BEYOND TRADITIONAL TRANSFER LEARNING: CO-FINETUNING FOR ACTION LOCALISATION

Abstract

Transfer learning is the predominant paradigm for training deep networks on small target datasets. Models are typically pretrained on large "upstream" datasets for classification, as such labels are easy to collect, and then finetuned on "downstream" tasks such as action localisation, which are smaller due to their finergrained annotations. In this paper, we question this approach, and propose co-finetuning -simultaneously training a single model on multiple "upstream" and "downstream" tasks. We demonstrate that co-finetuning outperforms traditional transfer learning when using the same total amount of data, and also show how we can easily extend our approach to multiple "upstream" datasets to further improve performance. In particular, co-finetuning significantly improves the performance on rare classes in our downstream task, as it has a regularising effect, and enables the network to learn feature representations that transfer between different datasets. Finally, we observe how co-finetuning with public, video classification datasets, we are able to achieve significant improvements for spatio-temporal action localisation on the challenging AVA and AVA-Kinetics datasets, outperforming recent works which develop intricate models.

1. INTRODUCTION

The computer vision community has made impressive progress in video classification with deep learning, first with Convolutional Neural Networks (CNNs) (Krizhevsky et al., 2012; Carreira & Zisserman, 2017; Feichtenhofer et al., 2019) , and more recently with transformers (Vaswani et al., 2017; Arnab et al., 2021a; Fan et al., 2021) . However, progress in other more challenging video understanding tasks, such as spatio-temporal action localisation (Pan et al., 2021; Tang et al., 2020; Zhao et al., 2022) , has lagged behind significantly in comparison. One major reason for this situation is the lack of data with fine-grained annotations which are not available for such complex tasks. To cope with this challenge, the de facto approach adopted the state-of-the-art is transfer learning (popularised by Girshick et al. ( 2014)). In the conventional setting, a model is first pre-trained on a large "upstream" dataset, which is typically labelled with classification annotations as they are less expensive to collect. The model is then "finetuned" on a smaller dataset, often for a different task, where fewer labelled examples are available (Mensink et al., 2022) . The intuition is that a model pre-trained on an auxiliary, "upstream" dataset learns generalisable features, and therefore its parameters do not need to be significantly updated during finetuning. For video understanding, the most common "upstream" dataset is Kinetics (Kay et al., 2017) , demonstrated by the fact that the majority of recent work addressing the task of spatio-temporal action localisation pretrain on it (Zhao et al., 2022; Pan et al., 2021; Wu et al., 2019) . Similarly for imagelevel tasks, ImageNet (Deng et al., 2009) is the most common "upstream" dataset.

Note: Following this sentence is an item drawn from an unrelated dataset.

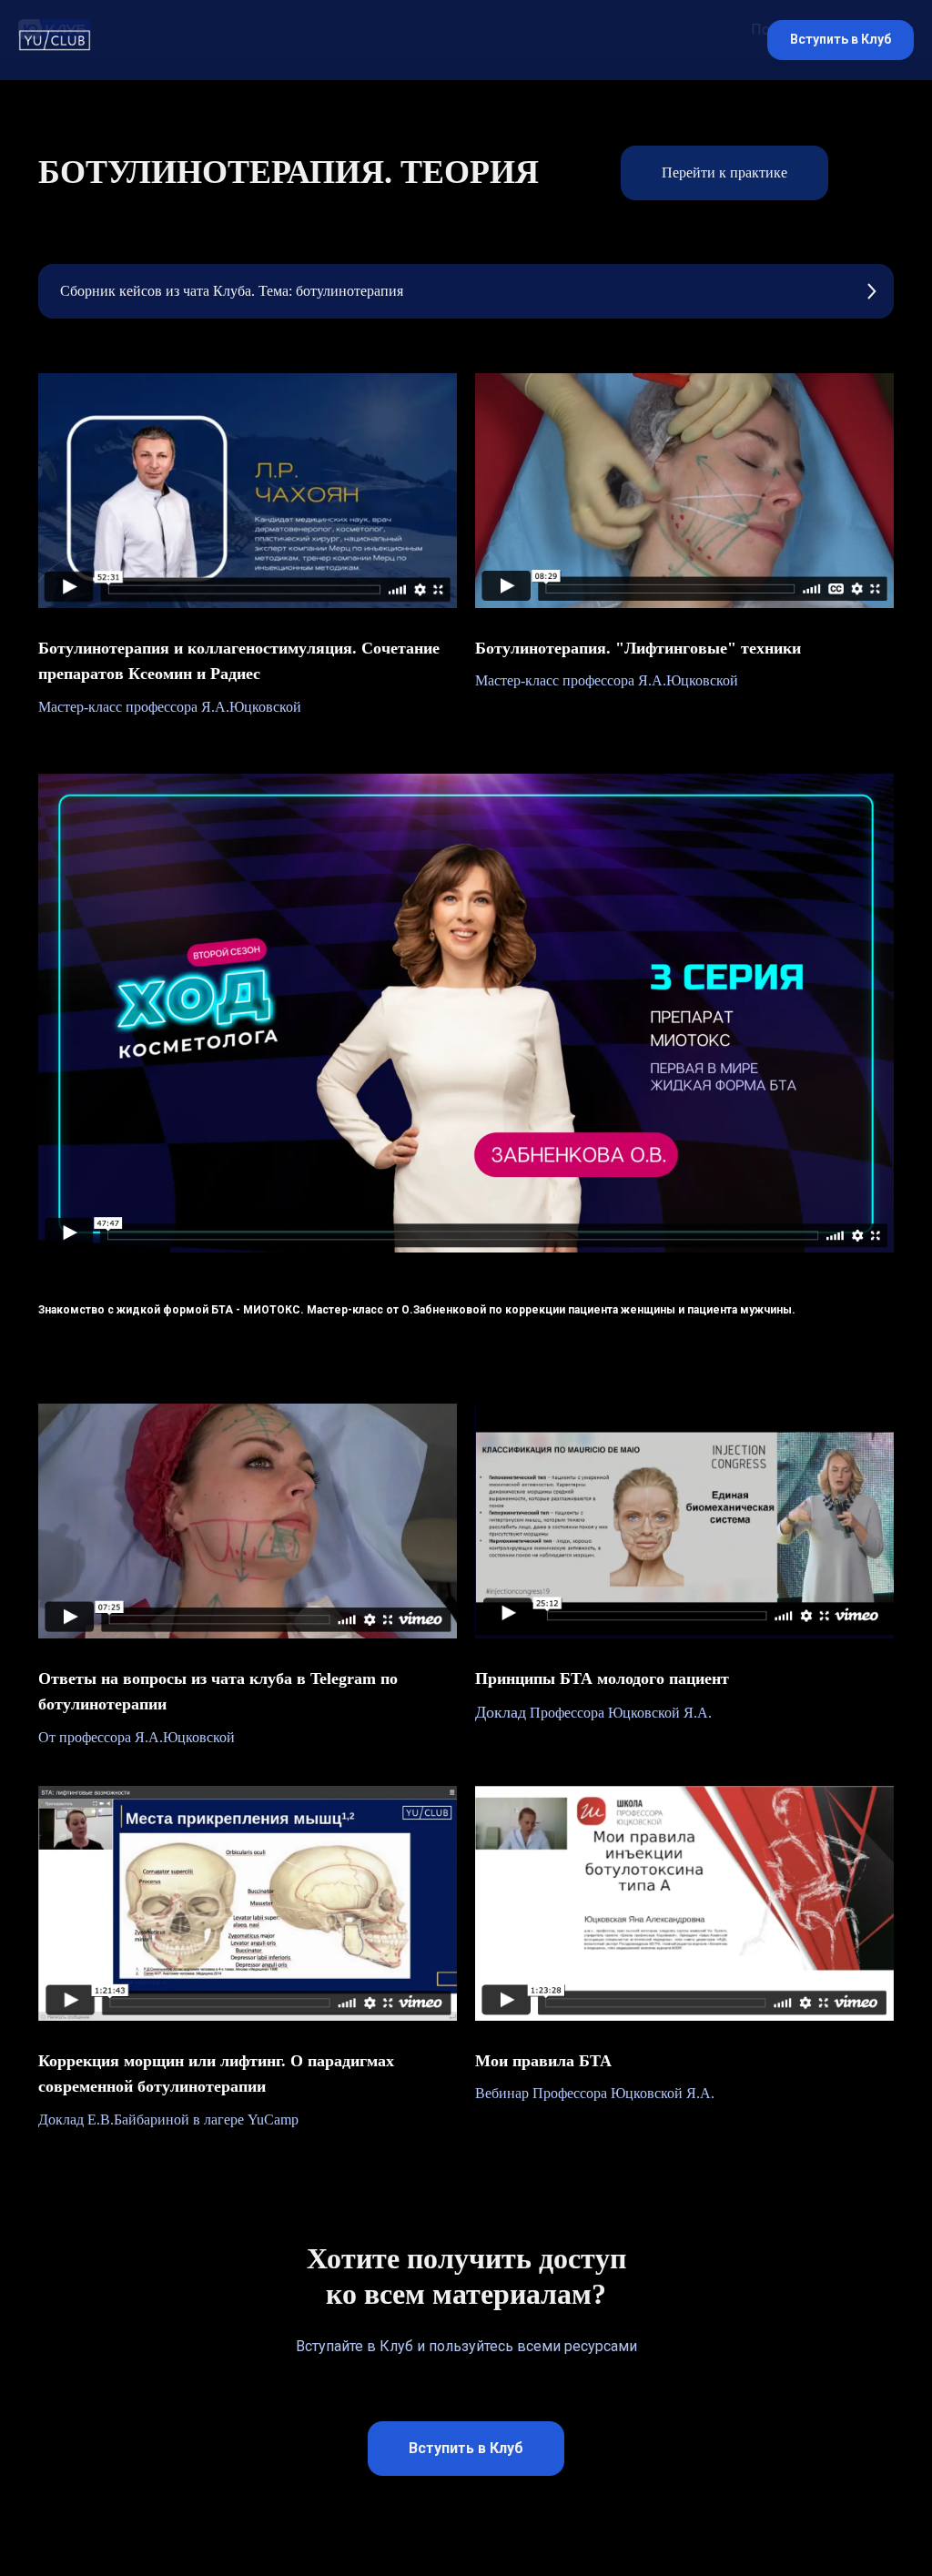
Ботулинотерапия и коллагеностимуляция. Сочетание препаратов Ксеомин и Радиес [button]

Our objective in this paper is to train more accurate models for spatio-temporal action detection, and we do so by proposing an alternate training strategy of co-finetuning. Instead of using the additional classification data in a separate pre-training phase, we simultaneously train for both classification and detection tasks. Intuitively, the additional co-finetuning datasets can act as a regulariser during training, benefiting in particular the rare classes in the target dataset which the network could otherwise overfit on. Moreover, discriminative features which are learned for classification datasets may also transfer to the detection dataset, even though the target task and labels are different.